Insights
Insights is a new 0-1 product offering from Parsley Health. It features a more self-serving plan than our previous paid membership ones. Insights gives our users a glimpse of Parsley Health’s core value proposition without cost. It bridges the gap between paid membership and a marketing website.
Business problems
Slow conversion rate for the paid membership plan (Complete Care costs $175/month for the monthly plan).
User problems
The value prop is not clear to me.
Is Parsley right for me?
I’m not that confident in signing up just yet.
How does Insights solve these problems?
Providing a taste of working with Parsley without cost.
Ability to upgrade to a paid membership when the value prop is clear.
Business: cost efficiency (no human service cost).
Bridge the gap between paid membership & marketing site.
Our team
1 Product Manager
2 Product Designers
1 Content Designer
1 UX Researcher
5 Engineers
Process
Discovery (user research)
Ideate (brainstorm workshop)

######

§ **YOUR OBJECTIVE**
Please resume the Parsley Health Insights case study after its last line, "Ideate (brainstorm workshop)", and carry on the Process list in the same style.

######

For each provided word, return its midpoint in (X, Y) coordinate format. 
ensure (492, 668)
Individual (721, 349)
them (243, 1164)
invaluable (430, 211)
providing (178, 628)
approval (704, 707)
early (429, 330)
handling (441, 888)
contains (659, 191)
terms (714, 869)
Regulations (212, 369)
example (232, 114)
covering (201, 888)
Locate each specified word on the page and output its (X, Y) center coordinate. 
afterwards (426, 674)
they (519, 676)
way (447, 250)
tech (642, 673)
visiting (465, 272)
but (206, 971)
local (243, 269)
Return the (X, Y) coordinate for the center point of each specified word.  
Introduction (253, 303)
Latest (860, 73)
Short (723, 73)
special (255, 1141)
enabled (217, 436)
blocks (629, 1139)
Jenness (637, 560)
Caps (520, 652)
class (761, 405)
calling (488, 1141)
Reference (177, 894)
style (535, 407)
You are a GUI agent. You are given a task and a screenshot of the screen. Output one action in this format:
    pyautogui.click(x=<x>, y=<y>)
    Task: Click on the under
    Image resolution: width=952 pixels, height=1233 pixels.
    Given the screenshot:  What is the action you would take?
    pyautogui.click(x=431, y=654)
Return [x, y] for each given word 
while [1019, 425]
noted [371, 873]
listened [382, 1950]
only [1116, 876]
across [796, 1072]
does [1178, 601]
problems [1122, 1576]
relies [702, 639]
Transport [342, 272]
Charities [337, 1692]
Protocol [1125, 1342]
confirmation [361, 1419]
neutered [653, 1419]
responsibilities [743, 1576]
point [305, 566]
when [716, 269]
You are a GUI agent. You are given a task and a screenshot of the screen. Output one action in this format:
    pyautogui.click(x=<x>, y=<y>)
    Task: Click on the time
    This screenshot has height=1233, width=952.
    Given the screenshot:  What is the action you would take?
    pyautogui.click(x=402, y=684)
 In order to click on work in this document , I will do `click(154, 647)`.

######

§ **TASK OUTPUT**
Scope planning
Design review with the team
User testing
Handoff to the Engineering team
User research findings
Here are the results from our user research interviews:
What are the most pressing problems for our users?
Our users are looking for empathy from their doctors. They want to feel heard.
Why are the users are or aren’t interested in Parsley?
They aren’t sure if Parsley is the right product for them.
They think Parsley is too expensive.
How well does Parsley solve their needs?
The biggest gap right now is that users have no way to track their health outcomes.
Design solutions
Click here to see the clicking prototype.
Medical History Questions
After the user signs up for Insights, they’ll be taken to the Medical History Questions portion of the experience. The user answers questions about their health in an engaging and immersive experience. Here are some of the design explorations:
Medical History Results
After the user finishes with their Medical History Questions, they get the health results in various forms of visualization. These visualization health results would give them “insights” into where they have been and where they are at, as well as the recommendations for what they should be doing to improve and optimize their health in the future. Here are some of the design explorations:
User testing
Before launch, we test the Current Symptoms Results page with 2 different versions. 5 users per design (split testing groups) for a total of 10 user testers. Testers are between the age of 25-55 with some college education making at least 75,000 combined income.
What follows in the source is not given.